Although I suspect Random House marketing folks have rules of thumb—or maybe even hard data—for these questions, I personally don’t. (With one exception: We were talking about a book coming out in 2020, so we’re going to avoid the fall—and election season—like the plague.) But as I was going through October and November books that I wanted to read for these weekly columns, I got completely overwhelmed. I have seven books that I want to read this month (and three that I set aside), and a stack of maybe ten or eleven for November. And that’s coming off a September in which I didn’t get to two titles that I had hoped to read. Lots of books! Where were all of these in January when I started this probably-terrible idea of trying to write about a translation a week?
Right now, there are 4,451 fiction titles in the Translation Database. (Which I entered by hand! My god how do I not have carpal tunnel yet. These posts alone should’ve broken both my wrists.) The month in which the most have been published? OCTOBER!

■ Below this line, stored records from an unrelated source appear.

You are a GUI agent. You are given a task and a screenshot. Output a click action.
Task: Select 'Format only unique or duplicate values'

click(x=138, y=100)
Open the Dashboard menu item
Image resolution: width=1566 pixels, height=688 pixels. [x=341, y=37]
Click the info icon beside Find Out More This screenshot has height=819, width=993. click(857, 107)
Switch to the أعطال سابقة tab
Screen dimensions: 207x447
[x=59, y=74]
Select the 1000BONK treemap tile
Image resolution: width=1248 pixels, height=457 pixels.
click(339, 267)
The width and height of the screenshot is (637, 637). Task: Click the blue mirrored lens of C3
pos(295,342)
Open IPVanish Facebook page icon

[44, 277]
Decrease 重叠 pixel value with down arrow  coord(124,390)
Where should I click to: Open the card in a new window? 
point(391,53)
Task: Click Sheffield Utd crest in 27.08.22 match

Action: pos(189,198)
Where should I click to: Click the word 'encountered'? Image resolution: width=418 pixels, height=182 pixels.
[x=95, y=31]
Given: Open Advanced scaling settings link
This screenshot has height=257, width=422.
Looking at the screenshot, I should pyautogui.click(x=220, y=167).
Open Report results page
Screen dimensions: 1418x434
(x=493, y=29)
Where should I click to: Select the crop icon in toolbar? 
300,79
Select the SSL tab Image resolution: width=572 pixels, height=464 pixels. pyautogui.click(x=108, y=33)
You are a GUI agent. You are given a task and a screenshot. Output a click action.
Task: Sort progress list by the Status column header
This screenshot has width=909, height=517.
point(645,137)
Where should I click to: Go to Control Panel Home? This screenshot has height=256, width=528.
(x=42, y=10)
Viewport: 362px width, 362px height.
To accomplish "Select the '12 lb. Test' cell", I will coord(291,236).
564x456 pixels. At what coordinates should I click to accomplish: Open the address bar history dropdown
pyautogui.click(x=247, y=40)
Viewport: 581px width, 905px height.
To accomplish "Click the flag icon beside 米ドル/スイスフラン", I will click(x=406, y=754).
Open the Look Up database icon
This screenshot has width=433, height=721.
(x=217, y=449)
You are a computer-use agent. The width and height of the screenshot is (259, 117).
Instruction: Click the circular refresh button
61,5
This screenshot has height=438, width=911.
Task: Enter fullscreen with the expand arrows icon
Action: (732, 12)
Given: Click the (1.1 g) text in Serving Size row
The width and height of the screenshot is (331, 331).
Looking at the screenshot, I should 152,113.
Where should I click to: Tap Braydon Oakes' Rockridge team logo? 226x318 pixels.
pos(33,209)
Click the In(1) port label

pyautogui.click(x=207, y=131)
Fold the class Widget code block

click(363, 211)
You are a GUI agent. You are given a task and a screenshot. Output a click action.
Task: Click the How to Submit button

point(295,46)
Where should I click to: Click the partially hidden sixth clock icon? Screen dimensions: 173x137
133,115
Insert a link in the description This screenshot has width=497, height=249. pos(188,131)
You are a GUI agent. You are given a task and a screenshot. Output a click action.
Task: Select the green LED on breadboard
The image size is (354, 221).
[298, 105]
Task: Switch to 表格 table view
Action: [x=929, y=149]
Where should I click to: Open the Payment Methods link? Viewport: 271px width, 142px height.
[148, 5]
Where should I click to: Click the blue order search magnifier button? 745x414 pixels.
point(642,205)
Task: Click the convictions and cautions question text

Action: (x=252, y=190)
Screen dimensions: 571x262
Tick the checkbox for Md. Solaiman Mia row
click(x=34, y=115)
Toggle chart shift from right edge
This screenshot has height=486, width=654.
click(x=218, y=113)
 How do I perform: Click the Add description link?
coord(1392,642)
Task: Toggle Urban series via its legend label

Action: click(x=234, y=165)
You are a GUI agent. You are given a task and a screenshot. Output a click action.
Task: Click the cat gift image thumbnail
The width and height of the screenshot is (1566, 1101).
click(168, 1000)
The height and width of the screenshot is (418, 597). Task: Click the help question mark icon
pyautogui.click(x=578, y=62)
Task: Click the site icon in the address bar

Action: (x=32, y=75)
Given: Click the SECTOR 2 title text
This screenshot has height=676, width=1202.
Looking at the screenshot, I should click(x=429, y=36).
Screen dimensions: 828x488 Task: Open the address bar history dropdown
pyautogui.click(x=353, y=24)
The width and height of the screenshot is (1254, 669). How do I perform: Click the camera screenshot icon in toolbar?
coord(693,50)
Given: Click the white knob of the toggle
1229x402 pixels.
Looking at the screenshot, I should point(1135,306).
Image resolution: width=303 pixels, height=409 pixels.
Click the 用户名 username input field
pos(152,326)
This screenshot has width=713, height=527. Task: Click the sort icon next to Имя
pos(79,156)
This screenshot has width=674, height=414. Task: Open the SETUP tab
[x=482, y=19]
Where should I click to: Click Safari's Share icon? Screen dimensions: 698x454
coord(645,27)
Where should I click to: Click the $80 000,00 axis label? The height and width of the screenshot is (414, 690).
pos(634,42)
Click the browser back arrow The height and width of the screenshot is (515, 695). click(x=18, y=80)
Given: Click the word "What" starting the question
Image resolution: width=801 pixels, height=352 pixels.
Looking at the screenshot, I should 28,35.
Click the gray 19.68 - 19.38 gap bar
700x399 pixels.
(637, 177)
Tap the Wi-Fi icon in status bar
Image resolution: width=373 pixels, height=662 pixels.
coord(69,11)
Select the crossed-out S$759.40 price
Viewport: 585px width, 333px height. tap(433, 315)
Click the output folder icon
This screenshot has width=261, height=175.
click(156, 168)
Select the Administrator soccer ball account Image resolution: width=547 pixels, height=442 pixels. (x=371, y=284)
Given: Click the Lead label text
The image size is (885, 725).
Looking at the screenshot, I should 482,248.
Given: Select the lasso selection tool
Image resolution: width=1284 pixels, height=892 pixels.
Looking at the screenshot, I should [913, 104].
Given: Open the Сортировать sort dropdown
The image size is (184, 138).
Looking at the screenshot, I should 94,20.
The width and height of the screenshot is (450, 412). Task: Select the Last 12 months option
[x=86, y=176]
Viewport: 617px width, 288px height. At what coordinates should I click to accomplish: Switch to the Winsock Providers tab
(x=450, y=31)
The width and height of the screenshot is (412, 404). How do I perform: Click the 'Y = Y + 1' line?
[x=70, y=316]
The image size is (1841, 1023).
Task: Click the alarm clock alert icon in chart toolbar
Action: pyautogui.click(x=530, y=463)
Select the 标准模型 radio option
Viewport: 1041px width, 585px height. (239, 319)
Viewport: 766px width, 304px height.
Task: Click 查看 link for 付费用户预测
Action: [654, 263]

Most new fiction translations published by month (% of all translations):
October: 467, 10.28%
September: 440, 9.69%
November: 438, 9.65%
. . .
February: 349, 7.69%
July: 318, 7.00%
December: 253, 5.57%
Assuming that there’re some underlying forces at work here that are logical and have been developed over time, it’s probably a good idea to stay away from December. Unless . . . by game theory standards, pubbing in December would basically guarantee inclusion on the LitHub and Vol. 1 Brooklyn and Words Without Borders “books to read this month” lists? Although assuming those lists lead to more than two sales but far less than one thousand, that might not make a December pub date for your lead title all that worthwhile.
(That said, there are few things that are more annoying than having your best book of the year come out a few weeks removed from the “critical darling” of the moment. As democratic as the Internet has made book discussion, there is still a very clear movement in culture to rally around a single book at a time, drowning out the conversation about most everything else coming out around that time. It’s like a power law of book conversation or something. [Note to self: Time to revisit that earlier post about a “sabermetrics for publishing.”])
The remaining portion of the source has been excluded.